Last week, KPMG (one of the big four accounting and audit firms) agreed to pay $420,000 to 60 qualified Asian applicants who were allegedly not hired due to their race/ethnicity. The firm entered a conciliation agreement with the DOL/Office of Federal Contract Compliance Programs (OFCCP) after applicant and hiring data was found to have had a disparate impact on the hiring of Asians for the associate audit positions in the Short Hills, New Jersey location. The settlement not only includes back wages and interest but also allows class participants to be considered first for employment in open associate audit positions until six are hired or the list of interested class members is exhausted.
I have heard a discussion that this is not a huge expense to such a large, worldwide company. And that is likely true. However, the bad publicity and continuing exposure due to the case will be far-reaching. Not only is there bad press, but claims of this type will likely cause a significant reduction in the applicant pool for open positions at KPMG. The cost of expanding the search for appropriate staff can be significant. In addition, the OFCCP is requiring the firm to revise their hiring practices, policies and procedures, and monitor the selection process through every step for every open recruitment to ensure selection procedures are not having an adverse impact. This information will need to be reported and provided for audit upon request.

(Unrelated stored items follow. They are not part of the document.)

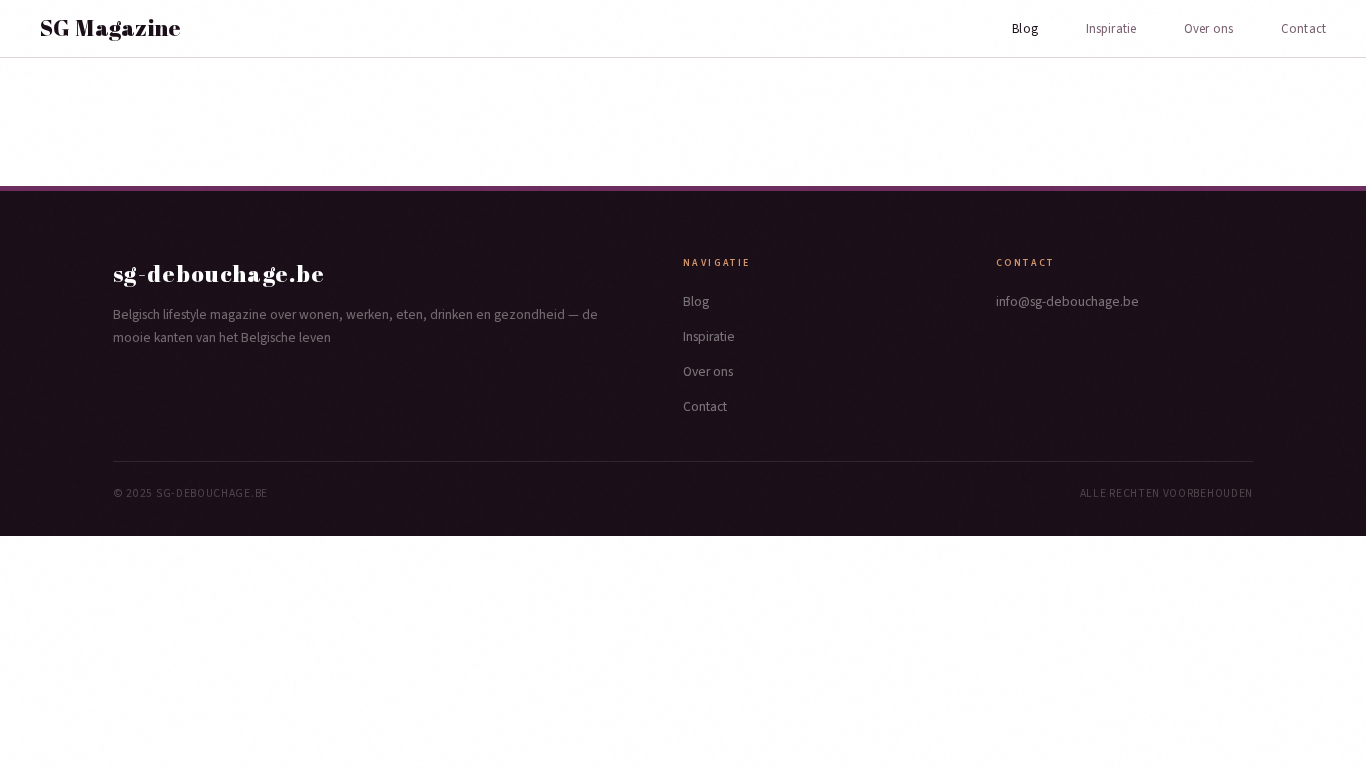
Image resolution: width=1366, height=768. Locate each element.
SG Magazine (111, 28)
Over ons (1208, 29)
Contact (1303, 29)
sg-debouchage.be (219, 273)
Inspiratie (1111, 29)
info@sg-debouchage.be (1067, 301)
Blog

The legal defence fees alone, which have accumulated since the inception of this case in 2011, make this a very expensive oversight on the part of KPMG.
This settlement effectively closes the OFCCP investigation and claim. But there are still other means of punishment and restitution that may come for KPMG such as the claim of systemic gender pay disparity and promotion discrimination still pending in the U.S. District Court for the Southern District of New York.